Setelah pemerintahan militer berakhir, pemilu pertama berlangsung tahun 2015. Ketika itu, partai tempat Suu Kyi bernaung, Liga Nasional untuk Demokrasi (NLD), menang besar. Suu Kyi pun menjadi pemimpin pemerintahan dengan jabatan state counsellor. Setelah sekian lama mengalami represi militer, peraih Nobel Perdamaian itu akhirnya beralih sebagai salah satu pemimpin Myanmar.
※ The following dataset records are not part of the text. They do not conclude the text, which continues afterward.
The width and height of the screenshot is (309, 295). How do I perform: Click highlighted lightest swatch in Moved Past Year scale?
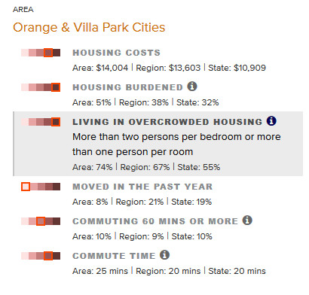point(26,187)
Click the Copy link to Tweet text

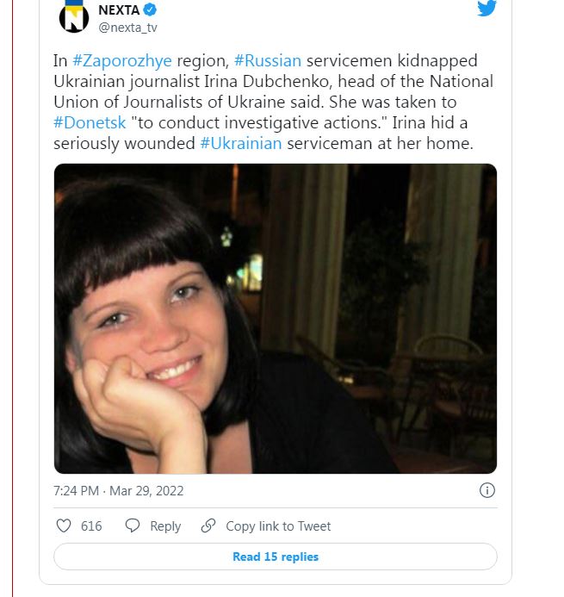[278, 525]
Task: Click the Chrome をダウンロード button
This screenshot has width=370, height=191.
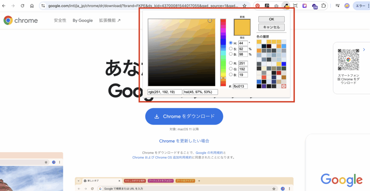Action: click(x=184, y=116)
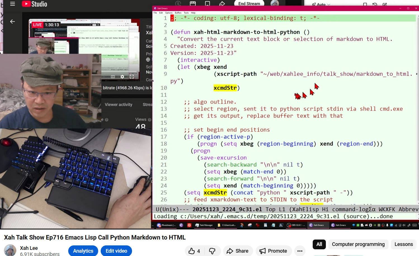Open the Emacs Tools menu
The height and width of the screenshot is (256, 419).
click(x=186, y=13)
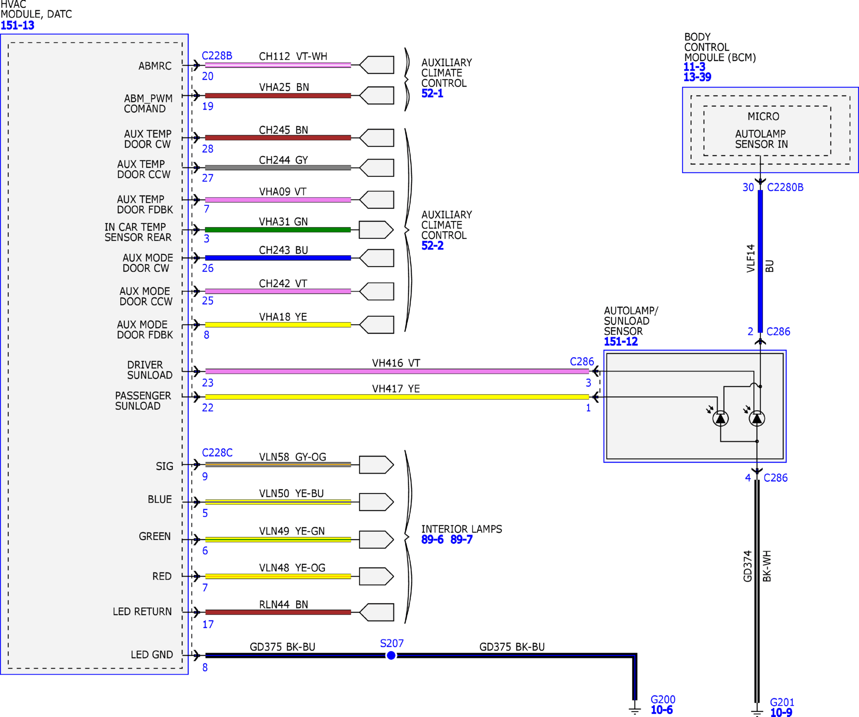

Myanmar kian membuka diri, terutama dalam bidang ekonomi. Hal ini terjadi setelah berpuluh tahun lamanya, saat di bawah pemerintahan militer, negara itu menutup diri.
Pemilu yang bebas dan dimenangi NLD, kubu oposisi di era pemerintahan militer, serta keterbukaan terhadap investasi asing ternyata belum menjamin demokratisasi berbuah manis di Myanmar. Hal ini terlihat pada tahun 2016 dan 2017 saat terjadi kekerasan terhadap warga etnis Rohingya di Negara Bagian Rakhine. Hendak memberangus milisi, petugas keamanan Myanmar dilaporkan bertindak melebihi batas sehingga warga sipil tak berdosa meninggal. Ratusan ribu warga etnis ini meninggalkan Myanmar menuju pengungsian di Bangladesh.
Selama ini, warga etnis Rohingya yang diperkirakan datang ke Myanmar beberapa abad silam tak diakui kewarganegaraannya. Kondisi itu menimbulkan persoalan, antara lain, hak-hak mereka sebagai warga negara tidak dipenuhi.
Ada banyak etnis minoritas lain di negara itu, seperti Kachin. Secara umum terdapat lebih dari 130 etnis di Myanmar dengan bahasa berbeda-beda. Artinya, sementara Burma menjadi etnis mayoritas dan Buddha sebagai agama utama, Myanmar tergolong negara dengan tingkat keberagaman cukup tinggi. Isu keberagaman inilah yang masih menjadi pekerjaan rumah di tengah demokratisasi Myanmar.
Menjelang penyelenggaraan pemilu pada 8 November 2020, isu terkait etnis minoritas kembali mencuat. Human Rights Watch menilai, tanpa transparansi yang memadai, pemungutan suara di sejumlah daerah pemilihan di wilayah etnis minoritas dibatalkan. Alasannya, pandemi Covid-19 hingga situasi keamanan yang tak mendukung. Bisa jadi, hal ini akan menguntungkan NLD yang harus berjuang keras meraih simpati di kantong-kantong minoritas.
Demokrasi tidak sekadar menggelar pemilu secara rutin dan kubu oposisi bisa beralih posisi menjadi partai penguasa. Hal yang lebih substansial ialah demokrasi harus mampu memastikan semua warga, etnis mayoritas ataupun minoritas, hidup aman dan memiliki masa depan dengan hak-hak yang terpenuhi.